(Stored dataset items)

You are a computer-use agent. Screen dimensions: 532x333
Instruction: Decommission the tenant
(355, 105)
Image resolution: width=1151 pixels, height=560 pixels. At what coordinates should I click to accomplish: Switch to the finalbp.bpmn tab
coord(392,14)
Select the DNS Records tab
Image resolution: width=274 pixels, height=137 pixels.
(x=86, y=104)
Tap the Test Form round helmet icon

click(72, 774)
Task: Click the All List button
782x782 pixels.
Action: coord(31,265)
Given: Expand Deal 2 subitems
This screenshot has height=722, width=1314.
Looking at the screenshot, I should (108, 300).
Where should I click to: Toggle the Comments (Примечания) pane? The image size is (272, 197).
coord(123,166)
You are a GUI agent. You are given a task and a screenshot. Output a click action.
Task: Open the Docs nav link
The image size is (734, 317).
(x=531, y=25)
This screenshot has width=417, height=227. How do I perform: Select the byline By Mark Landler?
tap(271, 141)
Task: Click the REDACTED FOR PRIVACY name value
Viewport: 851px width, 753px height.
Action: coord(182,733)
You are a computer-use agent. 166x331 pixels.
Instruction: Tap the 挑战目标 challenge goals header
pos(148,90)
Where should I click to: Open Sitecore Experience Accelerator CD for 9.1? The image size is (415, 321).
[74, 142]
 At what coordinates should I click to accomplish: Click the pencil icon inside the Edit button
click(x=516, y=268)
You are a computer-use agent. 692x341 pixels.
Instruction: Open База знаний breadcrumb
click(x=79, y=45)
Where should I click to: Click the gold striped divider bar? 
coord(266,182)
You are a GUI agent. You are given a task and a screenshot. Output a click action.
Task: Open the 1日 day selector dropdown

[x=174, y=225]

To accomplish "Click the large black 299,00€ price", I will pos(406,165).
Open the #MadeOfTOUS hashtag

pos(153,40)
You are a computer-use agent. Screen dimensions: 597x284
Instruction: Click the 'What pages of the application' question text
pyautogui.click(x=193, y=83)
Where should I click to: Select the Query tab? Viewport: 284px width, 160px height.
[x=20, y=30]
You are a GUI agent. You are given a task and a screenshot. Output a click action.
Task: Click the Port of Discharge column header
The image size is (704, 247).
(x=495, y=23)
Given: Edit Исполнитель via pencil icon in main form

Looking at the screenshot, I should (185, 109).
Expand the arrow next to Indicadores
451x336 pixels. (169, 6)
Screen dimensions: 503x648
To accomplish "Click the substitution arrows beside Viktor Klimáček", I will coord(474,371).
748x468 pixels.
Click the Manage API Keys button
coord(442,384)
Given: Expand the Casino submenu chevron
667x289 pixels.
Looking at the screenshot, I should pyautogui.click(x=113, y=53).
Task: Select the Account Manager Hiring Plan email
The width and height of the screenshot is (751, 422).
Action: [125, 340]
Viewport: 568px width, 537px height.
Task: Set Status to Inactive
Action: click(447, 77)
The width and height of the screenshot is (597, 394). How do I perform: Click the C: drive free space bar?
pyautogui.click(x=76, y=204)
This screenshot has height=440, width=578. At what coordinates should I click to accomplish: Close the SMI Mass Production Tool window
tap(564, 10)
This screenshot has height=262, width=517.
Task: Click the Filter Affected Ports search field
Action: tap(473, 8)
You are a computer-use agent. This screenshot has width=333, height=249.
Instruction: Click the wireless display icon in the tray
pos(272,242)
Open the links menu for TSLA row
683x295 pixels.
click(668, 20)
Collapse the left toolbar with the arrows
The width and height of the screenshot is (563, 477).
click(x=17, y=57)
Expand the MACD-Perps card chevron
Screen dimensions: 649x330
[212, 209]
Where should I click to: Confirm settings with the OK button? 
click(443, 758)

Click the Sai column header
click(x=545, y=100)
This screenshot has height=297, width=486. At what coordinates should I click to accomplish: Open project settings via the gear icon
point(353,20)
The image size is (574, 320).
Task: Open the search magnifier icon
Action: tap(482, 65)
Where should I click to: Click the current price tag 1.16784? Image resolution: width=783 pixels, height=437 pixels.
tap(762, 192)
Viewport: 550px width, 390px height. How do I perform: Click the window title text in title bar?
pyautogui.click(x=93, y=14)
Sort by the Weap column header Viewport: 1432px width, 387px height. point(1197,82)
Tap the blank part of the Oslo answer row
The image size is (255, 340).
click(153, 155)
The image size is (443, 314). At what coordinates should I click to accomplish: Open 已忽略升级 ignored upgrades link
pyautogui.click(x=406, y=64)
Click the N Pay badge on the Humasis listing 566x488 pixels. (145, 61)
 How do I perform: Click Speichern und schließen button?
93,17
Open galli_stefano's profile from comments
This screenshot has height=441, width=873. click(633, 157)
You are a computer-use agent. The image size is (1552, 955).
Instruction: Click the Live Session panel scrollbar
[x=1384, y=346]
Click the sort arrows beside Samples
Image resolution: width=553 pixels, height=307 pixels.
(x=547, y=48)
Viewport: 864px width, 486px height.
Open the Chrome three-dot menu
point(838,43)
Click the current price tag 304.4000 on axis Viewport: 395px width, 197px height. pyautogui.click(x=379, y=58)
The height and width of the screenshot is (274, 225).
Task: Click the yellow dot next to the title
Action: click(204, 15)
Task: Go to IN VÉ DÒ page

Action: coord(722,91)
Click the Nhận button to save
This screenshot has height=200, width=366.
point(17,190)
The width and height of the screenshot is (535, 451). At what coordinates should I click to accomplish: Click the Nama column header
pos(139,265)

EXERCISE REQUIREMENTS – Return the records given above in their entirety, word for word.

ANSWER TO THIS EXERCISE –
You are a computer-use agent. Screen dimensions: 532x333
Instruction: Decommission the tenant
(355, 105)
Image resolution: width=1151 pixels, height=560 pixels. At what coordinates should I click to accomplish: Switch to the finalbp.bpmn tab
coord(392,14)
Select the DNS Records tab
Image resolution: width=274 pixels, height=137 pixels.
(x=86, y=104)
Tap the Test Form round helmet icon

click(72, 774)
Task: Click the All List button
782x782 pixels.
Action: coord(31,265)
Given: Expand Deal 2 subitems
This screenshot has height=722, width=1314.
Looking at the screenshot, I should (108, 300).
Where should I click to: Toggle the Comments (Примечания) pane? The image size is (272, 197).
coord(123,166)
You are a GUI agent. You are given a task and a screenshot. Output a click action.
Task: Open the Docs nav link
The image size is (734, 317).
(x=531, y=25)
This screenshot has width=417, height=227. How do I perform: Select the byline By Mark Landler?
tap(271, 141)
Task: Click the REDACTED FOR PRIVACY name value
Viewport: 851px width, 753px height.
Action: coord(182,733)
You are a computer-use agent. 166x331 pixels.
Instruction: Tap the 挑战目标 challenge goals header
pos(148,90)
Where should I click to: Open Sitecore Experience Accelerator CD for 9.1? The image size is (415, 321).
[74, 142]
 At what coordinates should I click to accomplish: Click the pencil icon inside the Edit button
click(x=516, y=268)
You are a computer-use agent. 692x341 pixels.
Instruction: Open База знаний breadcrumb
click(x=79, y=45)
Where should I click to: Click the gold striped divider bar? 
coord(266,182)
You are a GUI agent. You are given a task and a screenshot. Output a click action.
Task: Open the 1日 day selector dropdown

[x=174, y=225]

To accomplish "Click the large black 299,00€ price", I will pos(406,165).
Open the #MadeOfTOUS hashtag

pos(153,40)
You are a computer-use agent. Screen dimensions: 597x284
Instruction: Click the 'What pages of the application' question text
pyautogui.click(x=193, y=83)
Where should I click to: Select the Query tab? Viewport: 284px width, 160px height.
[x=20, y=30]
You are a GUI agent. You are given a task and a screenshot. Output a click action.
Task: Click the Port of Discharge column header
The image size is (704, 247).
(x=495, y=23)
Given: Edit Исполнитель via pencil icon in main form

Looking at the screenshot, I should (185, 109).
Expand the arrow next to Indicadores
451x336 pixels. (169, 6)
Screen dimensions: 503x648
To accomplish "Click the substitution arrows beside Viktor Klimáček", I will coord(474,371).
748x468 pixels.
Click the Manage API Keys button
coord(442,384)
Given: Expand the Casino submenu chevron
667x289 pixels.
Looking at the screenshot, I should pyautogui.click(x=113, y=53).
Task: Select the Account Manager Hiring Plan email
The width and height of the screenshot is (751, 422).
Action: [125, 340]
Viewport: 568px width, 537px height.
Task: Set Status to Inactive
Action: click(447, 77)
The width and height of the screenshot is (597, 394). How do I perform: Click the C: drive free space bar?
pyautogui.click(x=76, y=204)
This screenshot has height=440, width=578. At what coordinates should I click to accomplish: Close the SMI Mass Production Tool window
tap(564, 10)
This screenshot has height=262, width=517.
Task: Click the Filter Affected Ports search field
Action: tap(473, 8)
You are a computer-use agent. This screenshot has width=333, height=249.
Instruction: Click the wireless display icon in the tray
pos(272,242)
Open the links menu for TSLA row
683x295 pixels.
click(668, 20)
Collapse the left toolbar with the arrows
The width and height of the screenshot is (563, 477).
click(x=17, y=57)
Expand the MACD-Perps card chevron
Screen dimensions: 649x330
[212, 209]
Where should I click to: Confirm settings with the OK button? 
click(443, 758)

Click the Sai column header
click(x=545, y=100)
This screenshot has height=297, width=486. At what coordinates should I click to accomplish: Open project settings via the gear icon
point(353,20)
The image size is (574, 320).
Task: Open the search magnifier icon
Action: tap(482, 65)
Where should I click to: Click the current price tag 1.16784? Image resolution: width=783 pixels, height=437 pixels.
tap(762, 192)
Viewport: 550px width, 390px height. How do I perform: Click the window title text in title bar?
pyautogui.click(x=93, y=14)
Sort by the Weap column header Viewport: 1432px width, 387px height. point(1197,82)
Tap the blank part of the Oslo answer row
The image size is (255, 340).
click(153, 155)
The image size is (443, 314). At what coordinates should I click to accomplish: Open 已忽略升级 ignored upgrades link
pyautogui.click(x=406, y=64)
Click the N Pay badge on the Humasis listing 566x488 pixels. (145, 61)
 How do I perform: Click Speichern und schließen button?
93,17
Open galli_stefano's profile from comments
This screenshot has height=441, width=873. click(633, 157)
You are a computer-use agent. The image size is (1552, 955).
Instruction: Click the Live Session panel scrollbar
[x=1384, y=346]
Click the sort arrows beside Samples
Image resolution: width=553 pixels, height=307 pixels.
(x=547, y=48)
Viewport: 864px width, 486px height.
Open the Chrome three-dot menu
point(838,43)
Click the current price tag 304.4000 on axis Viewport: 395px width, 197px height. pyautogui.click(x=379, y=58)
The height and width of the screenshot is (274, 225).
Task: Click the yellow dot next to the title
Action: click(204, 15)
Task: Go to IN VÉ DÒ page

Action: coord(722,91)
Click the Nhận button to save
This screenshot has height=200, width=366.
point(17,190)
The width and height of the screenshot is (535, 451). At what coordinates should I click to accomplish: Click the Nama column header
pos(139,265)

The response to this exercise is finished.